**What you need to do**
Copy out each line below that contains the word "resolution".

Stored items:

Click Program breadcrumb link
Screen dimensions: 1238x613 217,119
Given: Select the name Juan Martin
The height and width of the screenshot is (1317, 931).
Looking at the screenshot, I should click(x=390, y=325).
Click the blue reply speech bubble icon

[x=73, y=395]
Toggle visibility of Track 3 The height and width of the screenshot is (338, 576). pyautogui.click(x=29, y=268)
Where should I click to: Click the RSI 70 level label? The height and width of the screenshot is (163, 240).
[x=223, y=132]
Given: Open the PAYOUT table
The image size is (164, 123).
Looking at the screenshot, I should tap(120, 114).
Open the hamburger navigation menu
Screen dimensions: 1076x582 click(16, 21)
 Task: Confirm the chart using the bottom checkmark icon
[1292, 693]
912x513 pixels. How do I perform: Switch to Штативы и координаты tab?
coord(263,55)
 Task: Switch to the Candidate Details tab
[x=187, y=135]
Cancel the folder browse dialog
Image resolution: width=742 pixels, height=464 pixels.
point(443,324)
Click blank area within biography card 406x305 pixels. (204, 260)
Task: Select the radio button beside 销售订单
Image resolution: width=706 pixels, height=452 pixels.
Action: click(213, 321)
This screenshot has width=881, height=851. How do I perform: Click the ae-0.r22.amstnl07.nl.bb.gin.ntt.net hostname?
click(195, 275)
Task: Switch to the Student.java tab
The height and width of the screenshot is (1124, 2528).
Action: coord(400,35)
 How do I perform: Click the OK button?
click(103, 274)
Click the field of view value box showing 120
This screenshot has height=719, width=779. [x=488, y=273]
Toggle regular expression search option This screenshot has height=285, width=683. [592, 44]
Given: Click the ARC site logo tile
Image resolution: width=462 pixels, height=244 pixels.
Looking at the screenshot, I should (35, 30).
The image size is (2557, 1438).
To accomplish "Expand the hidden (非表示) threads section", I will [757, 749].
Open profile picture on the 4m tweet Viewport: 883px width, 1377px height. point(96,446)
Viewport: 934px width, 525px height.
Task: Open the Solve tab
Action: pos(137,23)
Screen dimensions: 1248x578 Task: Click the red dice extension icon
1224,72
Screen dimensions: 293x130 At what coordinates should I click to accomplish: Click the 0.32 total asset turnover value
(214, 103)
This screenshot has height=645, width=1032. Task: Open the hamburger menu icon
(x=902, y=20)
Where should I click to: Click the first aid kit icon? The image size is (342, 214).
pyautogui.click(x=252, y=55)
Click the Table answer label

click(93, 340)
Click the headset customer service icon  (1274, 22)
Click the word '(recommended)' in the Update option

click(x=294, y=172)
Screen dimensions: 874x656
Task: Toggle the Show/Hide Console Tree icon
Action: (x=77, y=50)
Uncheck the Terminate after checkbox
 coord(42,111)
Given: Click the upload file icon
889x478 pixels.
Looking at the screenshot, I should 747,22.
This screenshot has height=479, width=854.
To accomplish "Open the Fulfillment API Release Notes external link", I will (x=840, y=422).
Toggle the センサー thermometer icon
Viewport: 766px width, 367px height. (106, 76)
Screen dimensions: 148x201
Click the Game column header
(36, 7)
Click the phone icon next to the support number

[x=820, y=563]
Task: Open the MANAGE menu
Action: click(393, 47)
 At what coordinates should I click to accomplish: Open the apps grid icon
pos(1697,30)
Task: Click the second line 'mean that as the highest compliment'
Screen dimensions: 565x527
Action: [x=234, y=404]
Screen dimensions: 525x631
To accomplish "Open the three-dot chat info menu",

**Answer for the task**
Image resolution: width=742 pixels, height=464 pixels.
Image resolution: width=706 pixels, height=452 pixels.
Image resolution: width=462 pixels, height=244 pixels.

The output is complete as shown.